### Work to complete
Copy the rows from the line containing "You are a computer-use agent. Screen" through the end of the rows, changing "table" to "grid" and keeping everything else the same. Leave the pictures out of your answer.

### Entries shown
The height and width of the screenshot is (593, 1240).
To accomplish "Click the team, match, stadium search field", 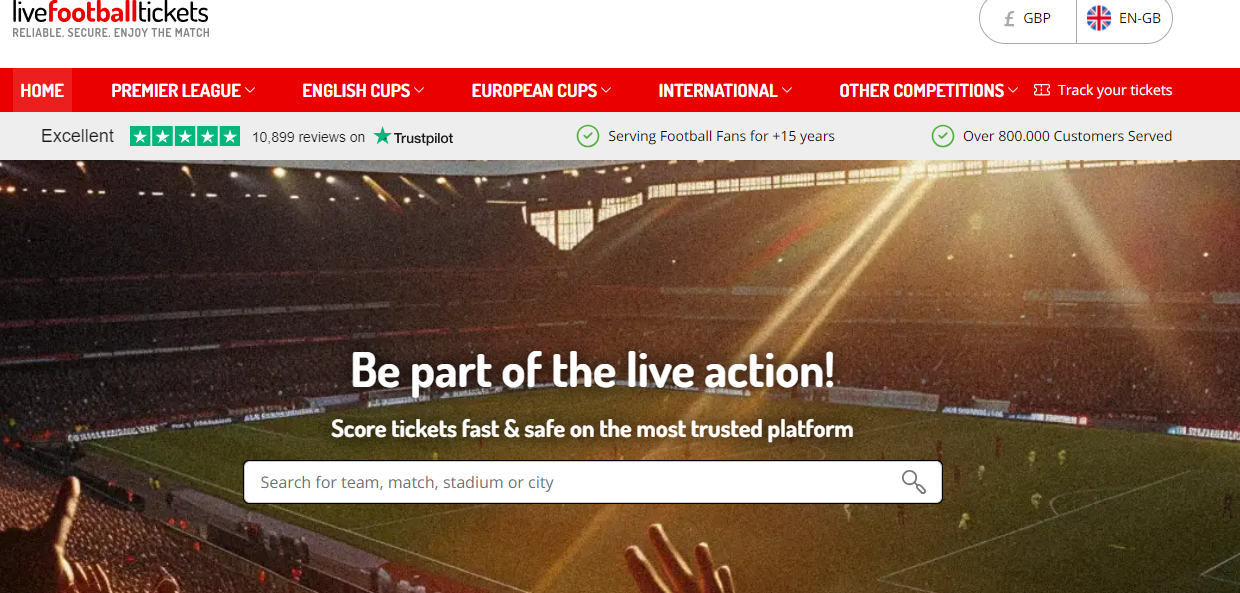I will pyautogui.click(x=593, y=482).
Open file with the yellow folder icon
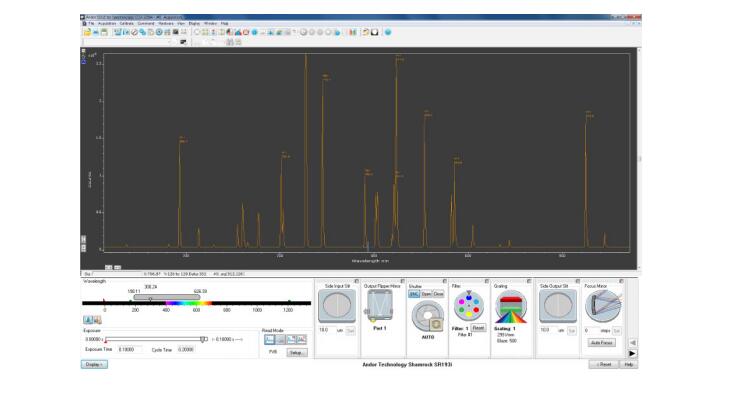The height and width of the screenshot is (396, 735). point(87,32)
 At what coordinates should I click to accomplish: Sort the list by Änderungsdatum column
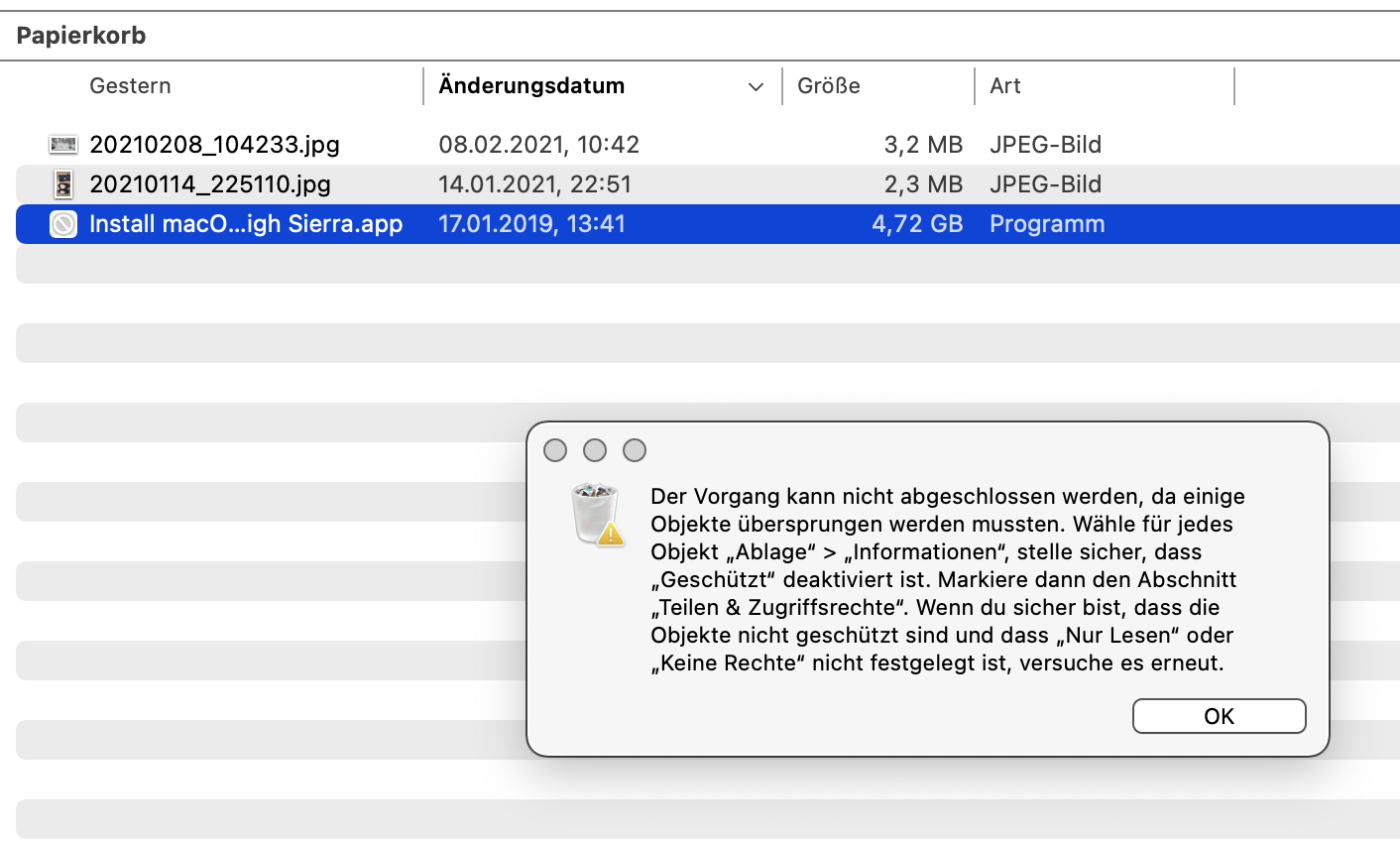[531, 86]
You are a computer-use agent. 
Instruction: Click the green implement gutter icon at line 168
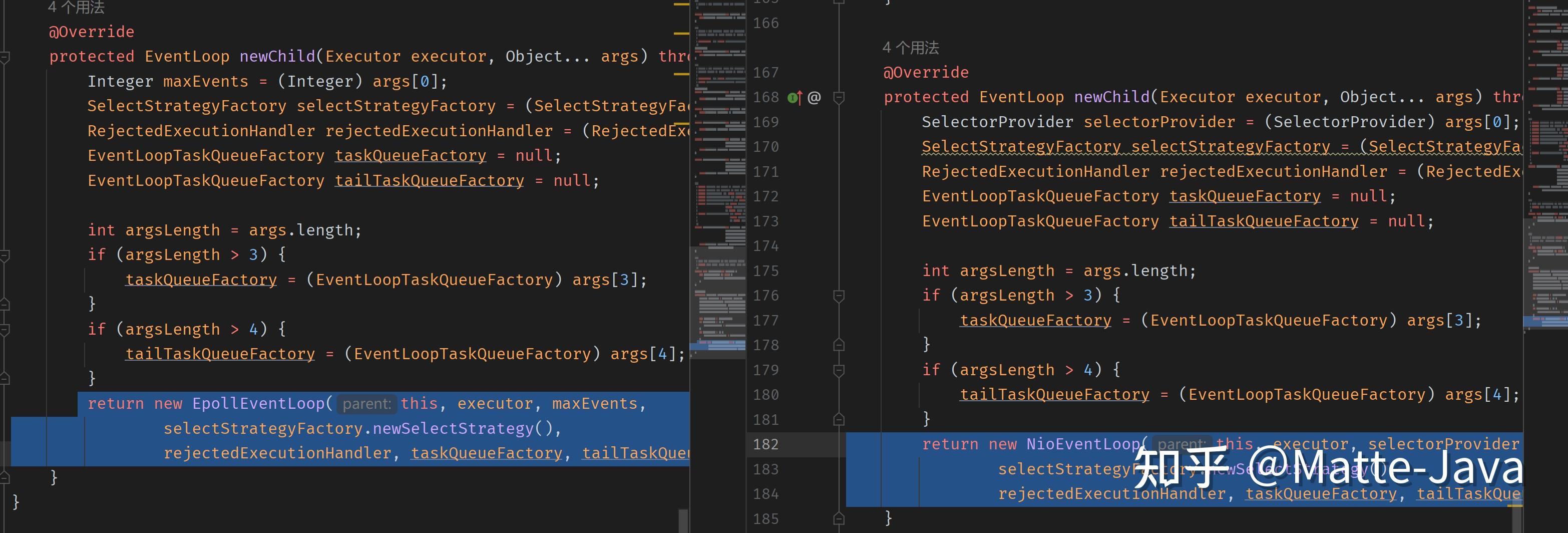(792, 98)
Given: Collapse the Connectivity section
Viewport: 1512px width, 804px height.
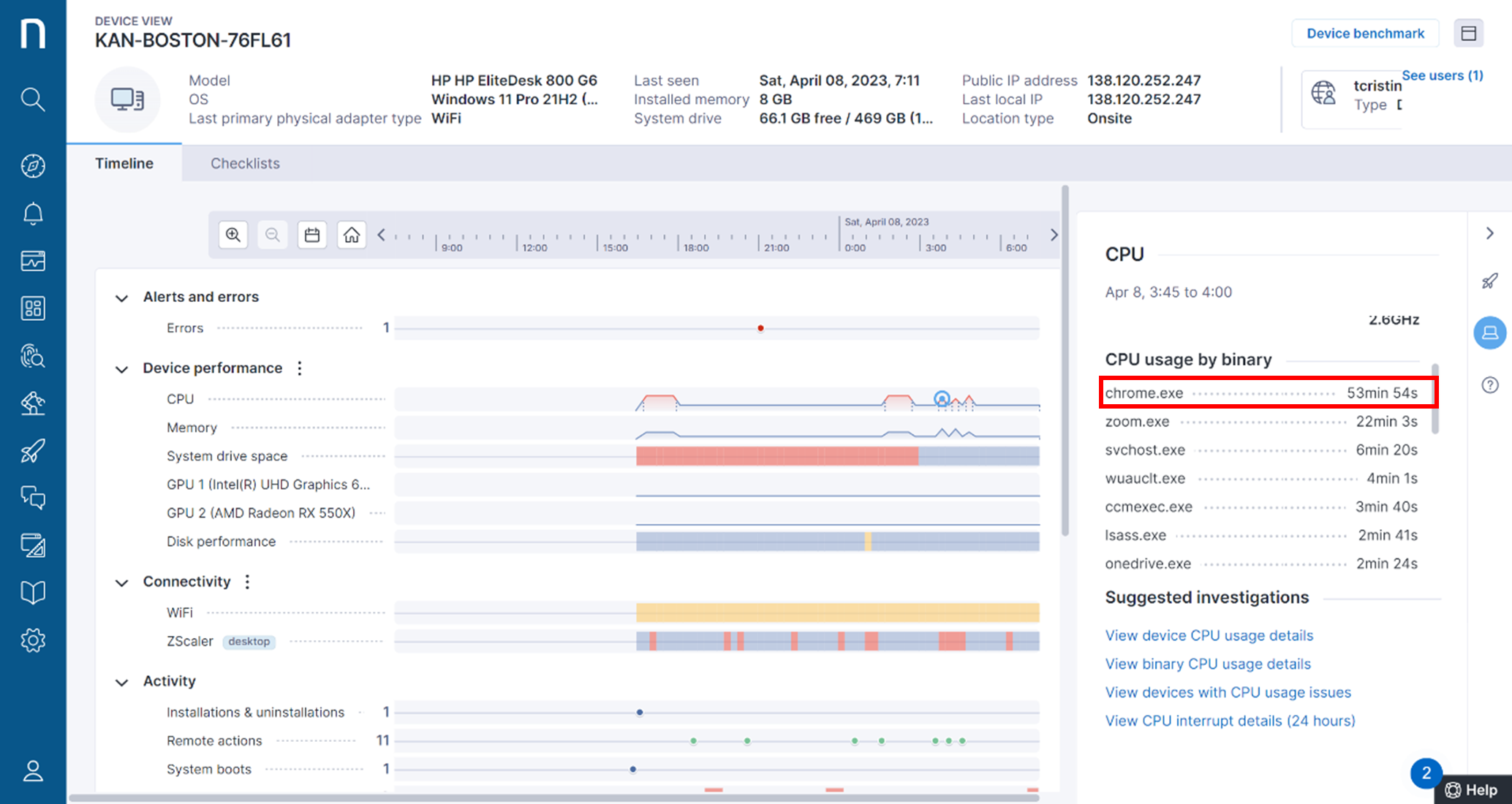Looking at the screenshot, I should coord(121,583).
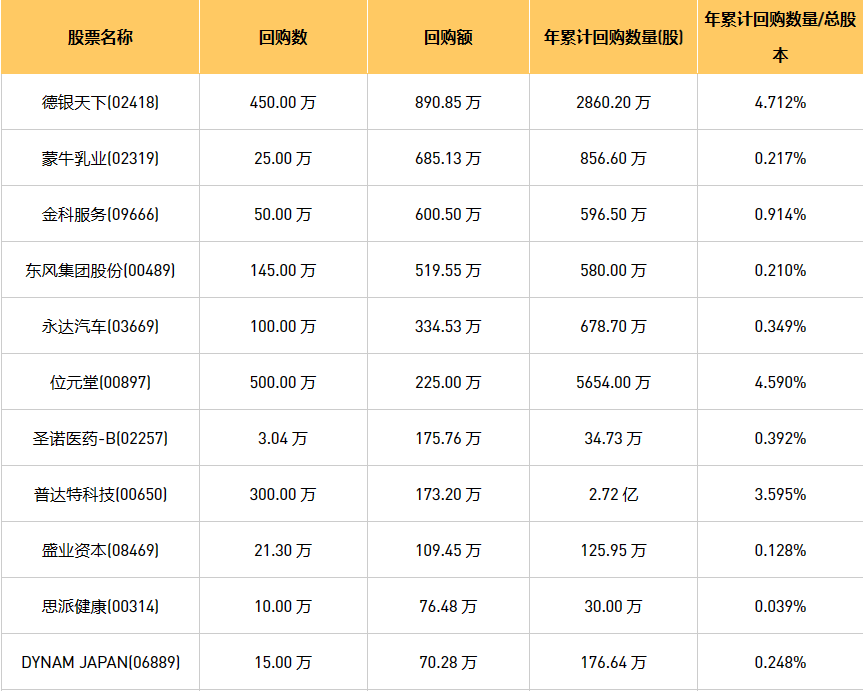Select the DYNAM JAPAN(06889) entry
Screen dimensions: 863x691
click(x=100, y=662)
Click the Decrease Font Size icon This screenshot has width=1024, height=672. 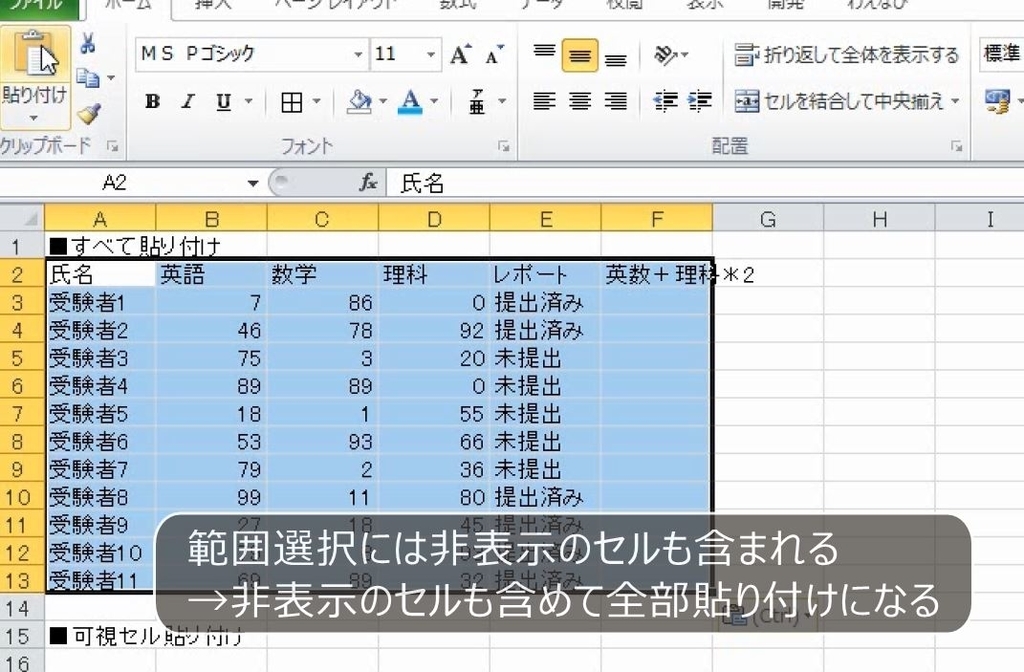[x=491, y=53]
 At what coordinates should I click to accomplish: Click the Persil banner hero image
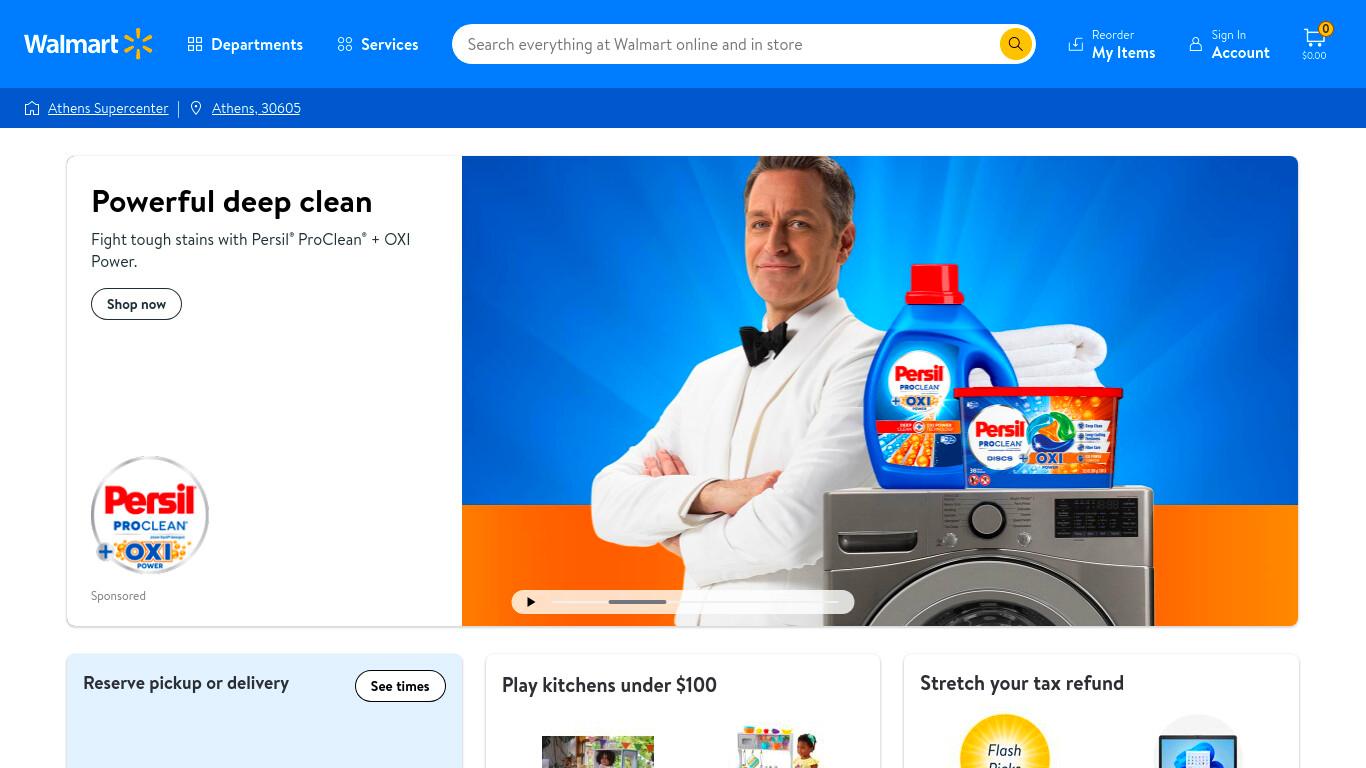pos(880,391)
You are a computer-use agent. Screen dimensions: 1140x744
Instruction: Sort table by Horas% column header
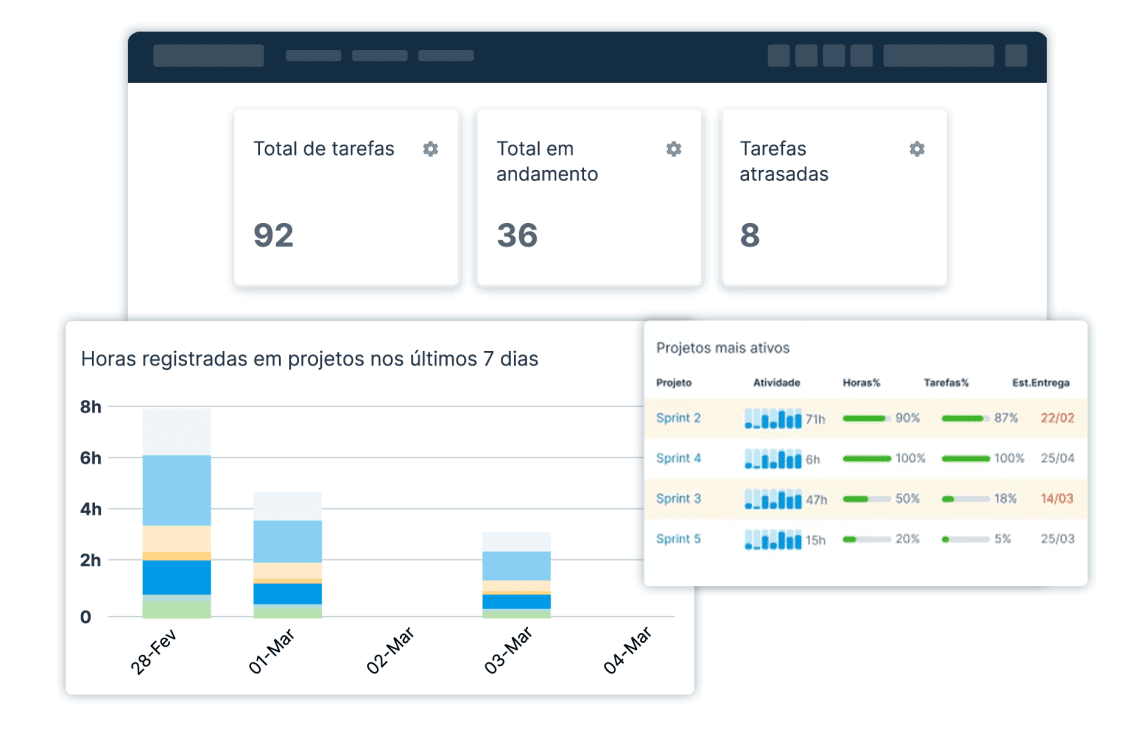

### Final result
You are a computer-use agent. Screen dimensions: 1140x744
Instruction: Sort grid by Horas% column header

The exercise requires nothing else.